Das zeigen auch die Zahlen: Laut BNP Paribas haben sich die Investitionen in Logistikobjekte zwischen 2012 und 2014 in Europa mehr als verdoppelt und erreichten insgesamt knapp 29 Milliarden Euro. In Deutschland und Großbritannien übertraf das Investitionsvolumen sogar die Werte von 2007, wobei in Deutschland, das aufgrund seiner guten Infrastruktur als bedeutender Logistikstandort gilt, die Logistikinvestments über die vergangenen fünf Jahre kontinuierlich zulegen konnten, was schließlich in einem Rekordvolumen im Jahr 2014 von 4,2 Milliarden Euro gipfelte - das entspricht dem Doppelten des zehnjährigen Durchschnitts. Das Mehr an Rendite resultiert dabei nicht automatisch aus einem gleichzeitigen Mehr an Risiko. Primär ist diese Mehrrendite als Aufforderung an die Investoren zu verstehen, das Segment nicht auf die leichte Schulter zu nehmen. Standort, Flexibilität, Drittverwendungsfähigkeit, Expansionspotenziale - hier dreht sich nichts um Schönheit, der Nutzen steht an erster Stelle, und der muss Schwerlasten tragen und eine lange Lebensdauer aufweisen; selbstverständlich stets im Green-Building-Sinne. Ein Verständnis des Marktsegments ist hier maßgebend, weshalb die Transaktionen wohl zum größten Teil auf kapitalmarktorientierte Investoren und Fonds zurückgeführt werden können. Die Schnelllebigkeit der Branche zieht natürlich auch relativ kurze Mietverträge nach sich. Dafür sind die Mieten stabil zwischen 4 und 5,20 Euro pro Quadratmeter, in 1A-Lagen Nähe Flughafen bis 6,60 Euro.

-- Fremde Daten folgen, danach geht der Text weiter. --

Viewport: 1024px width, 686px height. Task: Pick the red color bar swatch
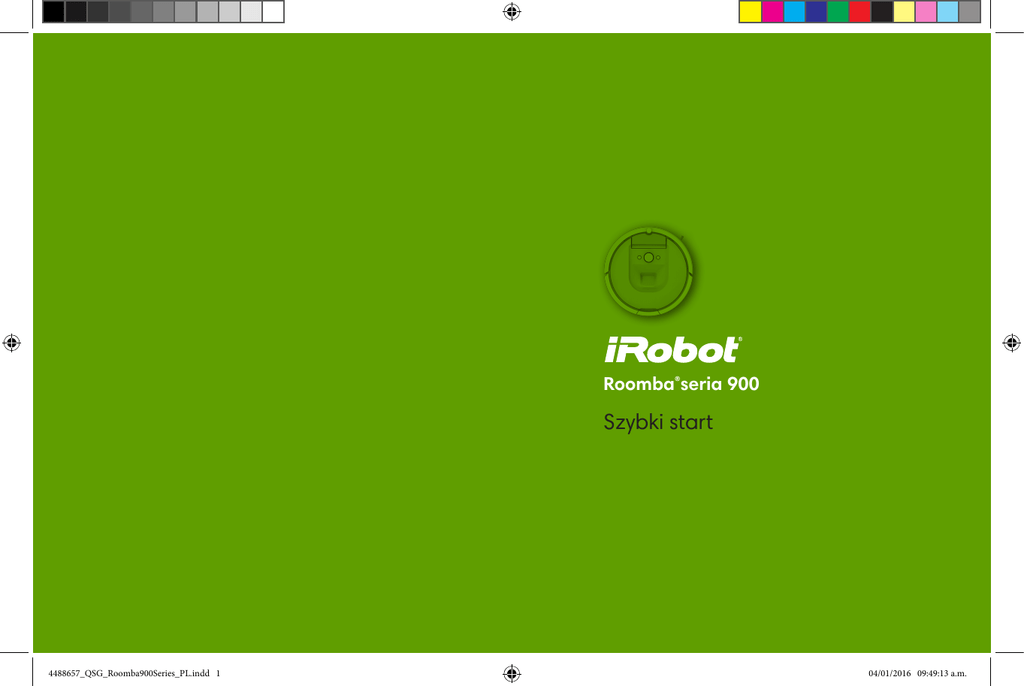click(x=859, y=12)
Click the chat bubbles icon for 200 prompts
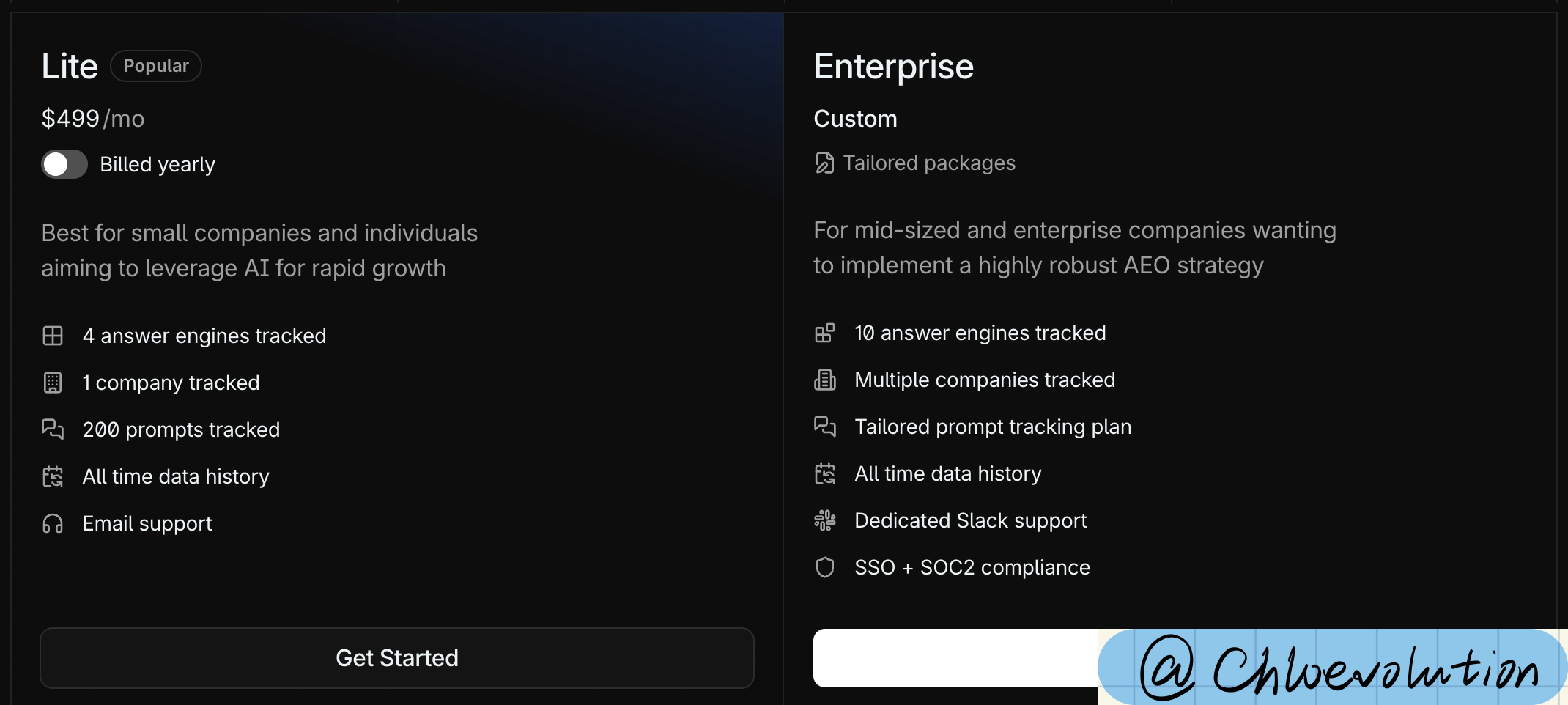 click(53, 429)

So verlockend das alles klingen mag, laut JLL-Studie wurden auf dem deutschen Logistikmarkt im ersten Quartal 2015 dennoch 18 Prozent weniger Flächen umgesetzt als im ersten Rekordquartal des Jahres 2014, nämlich 1,24 Millionen Quadratmeter. Ein Indiz, dass all die Anforderungen, die eine Logistikimmobilie zu erfüllen hat, das Angebot an qualitativ hochwertigen Neubauflächen in Spitzenlagen ungemein verknappen. Es gibt mehr Kapital als Produkte - aber wie sagte schon Marie Curie: "Ich beschäftige mich nicht mit dem, was getan worden ist. Mich interessiert, was getan werden muss."